## The problem
Scan the records for "menu" and copy each line that contains it.

Stored items
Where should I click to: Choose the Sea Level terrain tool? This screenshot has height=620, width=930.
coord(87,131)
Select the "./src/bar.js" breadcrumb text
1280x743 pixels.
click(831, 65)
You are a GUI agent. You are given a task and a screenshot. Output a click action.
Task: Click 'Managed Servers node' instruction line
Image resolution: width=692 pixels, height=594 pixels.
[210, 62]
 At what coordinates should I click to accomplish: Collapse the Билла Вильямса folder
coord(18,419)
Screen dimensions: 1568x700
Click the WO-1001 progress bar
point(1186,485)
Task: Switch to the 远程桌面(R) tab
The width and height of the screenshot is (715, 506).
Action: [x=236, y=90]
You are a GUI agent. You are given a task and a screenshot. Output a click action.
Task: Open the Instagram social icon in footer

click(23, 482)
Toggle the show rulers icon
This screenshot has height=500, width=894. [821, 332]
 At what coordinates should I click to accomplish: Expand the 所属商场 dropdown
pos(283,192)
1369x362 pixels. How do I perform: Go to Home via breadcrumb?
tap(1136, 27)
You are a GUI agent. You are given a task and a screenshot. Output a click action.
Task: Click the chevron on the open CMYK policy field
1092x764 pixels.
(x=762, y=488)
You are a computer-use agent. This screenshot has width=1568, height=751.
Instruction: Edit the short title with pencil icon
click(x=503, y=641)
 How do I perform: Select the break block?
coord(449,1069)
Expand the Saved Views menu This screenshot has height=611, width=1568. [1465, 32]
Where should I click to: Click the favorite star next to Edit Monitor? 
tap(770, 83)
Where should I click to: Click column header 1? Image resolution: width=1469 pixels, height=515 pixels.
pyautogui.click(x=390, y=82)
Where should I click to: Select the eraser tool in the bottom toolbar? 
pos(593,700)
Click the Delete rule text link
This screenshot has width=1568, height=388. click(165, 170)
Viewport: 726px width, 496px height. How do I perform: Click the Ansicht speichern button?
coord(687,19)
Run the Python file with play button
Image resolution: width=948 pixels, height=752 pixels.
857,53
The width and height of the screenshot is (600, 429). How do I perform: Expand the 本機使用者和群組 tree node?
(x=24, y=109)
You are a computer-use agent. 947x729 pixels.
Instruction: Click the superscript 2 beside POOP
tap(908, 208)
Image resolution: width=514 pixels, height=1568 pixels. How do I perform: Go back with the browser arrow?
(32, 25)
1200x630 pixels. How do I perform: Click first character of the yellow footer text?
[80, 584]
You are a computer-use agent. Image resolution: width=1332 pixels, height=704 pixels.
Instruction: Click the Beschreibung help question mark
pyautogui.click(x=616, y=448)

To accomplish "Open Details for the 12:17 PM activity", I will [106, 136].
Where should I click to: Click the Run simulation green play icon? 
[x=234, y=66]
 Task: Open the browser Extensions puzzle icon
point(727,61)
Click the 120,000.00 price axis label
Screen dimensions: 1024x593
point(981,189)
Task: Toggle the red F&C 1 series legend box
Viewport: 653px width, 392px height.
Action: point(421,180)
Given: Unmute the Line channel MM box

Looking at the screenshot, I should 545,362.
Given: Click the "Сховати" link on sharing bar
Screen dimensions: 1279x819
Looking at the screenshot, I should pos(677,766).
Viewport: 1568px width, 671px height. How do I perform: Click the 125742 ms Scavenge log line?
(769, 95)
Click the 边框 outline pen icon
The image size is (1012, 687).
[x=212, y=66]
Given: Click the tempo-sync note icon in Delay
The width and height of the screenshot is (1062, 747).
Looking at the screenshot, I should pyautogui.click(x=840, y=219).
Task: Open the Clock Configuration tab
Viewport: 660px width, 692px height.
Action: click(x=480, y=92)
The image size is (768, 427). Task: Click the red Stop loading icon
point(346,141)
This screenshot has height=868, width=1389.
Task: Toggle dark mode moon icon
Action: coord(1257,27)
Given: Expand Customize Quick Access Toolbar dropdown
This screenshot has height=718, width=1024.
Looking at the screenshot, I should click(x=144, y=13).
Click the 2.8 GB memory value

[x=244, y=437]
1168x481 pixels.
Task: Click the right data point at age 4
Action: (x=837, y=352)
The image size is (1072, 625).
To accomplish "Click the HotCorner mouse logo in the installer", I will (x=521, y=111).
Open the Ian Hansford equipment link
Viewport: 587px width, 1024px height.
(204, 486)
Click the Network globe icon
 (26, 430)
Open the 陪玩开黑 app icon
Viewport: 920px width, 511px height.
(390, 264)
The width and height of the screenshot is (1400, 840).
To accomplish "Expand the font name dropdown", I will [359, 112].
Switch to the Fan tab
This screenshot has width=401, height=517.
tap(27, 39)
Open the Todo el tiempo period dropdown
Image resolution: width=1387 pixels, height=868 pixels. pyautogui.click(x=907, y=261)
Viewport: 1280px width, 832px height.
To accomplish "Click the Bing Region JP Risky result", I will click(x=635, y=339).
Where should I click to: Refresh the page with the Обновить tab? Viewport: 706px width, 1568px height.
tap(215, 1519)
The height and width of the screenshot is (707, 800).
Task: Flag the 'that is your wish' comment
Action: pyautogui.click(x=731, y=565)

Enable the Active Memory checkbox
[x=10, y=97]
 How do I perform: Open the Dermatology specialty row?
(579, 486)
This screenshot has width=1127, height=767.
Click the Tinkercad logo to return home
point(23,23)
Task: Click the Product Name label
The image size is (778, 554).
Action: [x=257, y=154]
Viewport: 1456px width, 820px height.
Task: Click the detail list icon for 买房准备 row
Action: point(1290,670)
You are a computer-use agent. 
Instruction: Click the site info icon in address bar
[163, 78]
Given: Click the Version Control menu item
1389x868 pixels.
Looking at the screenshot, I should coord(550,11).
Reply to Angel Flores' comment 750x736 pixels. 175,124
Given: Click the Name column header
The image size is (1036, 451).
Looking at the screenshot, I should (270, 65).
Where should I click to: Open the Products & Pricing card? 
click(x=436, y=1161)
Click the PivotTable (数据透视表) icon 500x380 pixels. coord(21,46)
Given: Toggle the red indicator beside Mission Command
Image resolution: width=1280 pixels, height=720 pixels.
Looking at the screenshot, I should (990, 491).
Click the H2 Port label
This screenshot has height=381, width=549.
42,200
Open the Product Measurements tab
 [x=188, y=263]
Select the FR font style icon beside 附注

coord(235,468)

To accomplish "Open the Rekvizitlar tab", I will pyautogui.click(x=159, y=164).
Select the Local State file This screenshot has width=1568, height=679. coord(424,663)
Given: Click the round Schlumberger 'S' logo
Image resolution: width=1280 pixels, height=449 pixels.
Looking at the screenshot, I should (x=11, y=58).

## Finished exercise
Expand the Saved Views menu This screenshot has height=611, width=1568. [1465, 32]
Given: Click the Version Control menu item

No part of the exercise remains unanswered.